Along with Stills, HD video and audio, I also like to (where possible) live stream, micro blog (Twitter, Audioboo) and gps tag as i go. I find so much more value in logging the live progress as ‘news’ which preempts the final edit. This not only raises awareness of the project as it is happening but opens up all sorts of real time resources & conversations, as connections are made as you document.

At the moment to do a multimedia job well you’d need a snapper and a videographer, perhaps an audio guy too but you may be able to manage this between two at a stretch. Both people must also be able to live blog, capture, edit, archive and back up their own content and on top of this, write and do stuff to camera.

When I mean ‘do it well’, I mean suck up and absorb as much of the surrounding content/story/information in high quality for the later edit and lo-fi for live blogging.

As I have never been embedded, a team also offers a certain amount of safety and security. Depending on where you are, sometimes it can just draw attention. Although mainly traveling alone for ease, I’ve often worked with a friend. Someone I would trust with my life.

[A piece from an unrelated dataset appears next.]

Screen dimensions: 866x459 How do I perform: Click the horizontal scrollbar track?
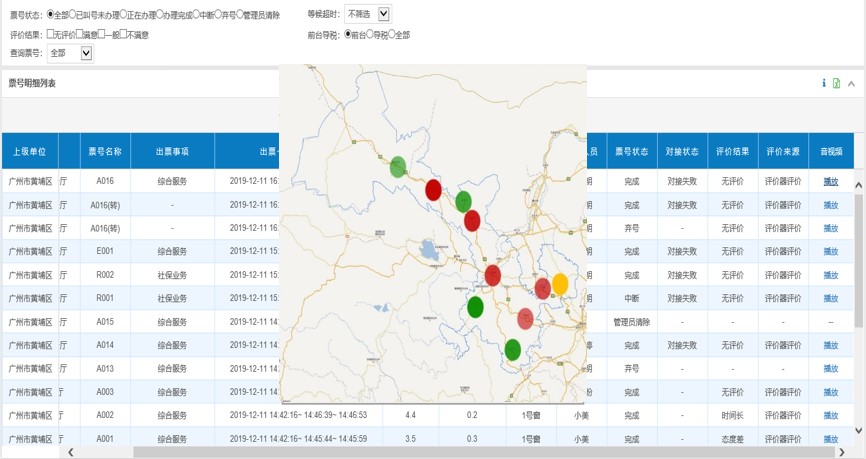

In Iraq I didn’t really know what I was going to do. There was little planning. I just went to see for myself and apart from moving fast and laying low, I was just taking photos and logging my GPS position, either pinging it back via sat phone or texting when there was GSM. The photos I took went to accompany a couple of news stories my friend was writing and finally to make my first real video podcast.

Not long after my good friend was kidnapped and later released.

On assignment in Jordan for the UNHCR I had more experience but limited time. I decided against video and just worked with stills and audio. Much of what I was going to do was arranged in advance by a friend who knew the area well and acted as a fixer. With a simple hand held Zoom H2 on the floor i could record the stories of the refugees and use my Nikon D300 to take pictures in the pauses, editing out the shutter sound later. During the live video blogging of the project I was contacted by Bill Cammack who ended up editing the final stills and interviews into a film.
I guess when there is less at stake.. Back in the UK, either covering a geek conference or on a job for a corporate client, you can experiment and test new methods of data capture and transmission. This is when we can get silly with our tech. Finding out what works and what is a waste of time and resources. What medium has the greatest reach for the least amount of effort.

The BlogCam2000If I had a tech lab at my disposal, something similar to what Ironman or Batman had in their gargantuan basements.. I would not hesitate to create the ultimate journalists tool. Some single device that once and for all did everything a blogger/journalist needed.

It only exists in my head right now but would have the video capture qualities of RED.. A 15-200mm f1.4 lens with an integral Binaural auto zooming microphone. High definition stills could be extracted from the film and edited in camera. All the GPS and audio to text tagged footage could be separated into audio, video and stills onto solid state cards or streamed via wifi, wimax, or compressed for GSM, or satellite enabling it to be sent all over the world but also to a sister pod situated within the same city retrieving the footage and archiving live.

Oh.. and it tweets.

Failing that.. I’d be happy for the iPhone to have a decent battery, shoot 5 mega pixel photos even in low light and shoot reasonable video from two decent front and back cameras.

This I feel would be far easier to achieve and may even be with us next year. In the meantime I, along with many bloggers and tech lovers will be carting around small to medium backpacks clanking with lensed gadgets. Always on the look out for an unused plug socket so we can recharge and ultimately.. reconnect.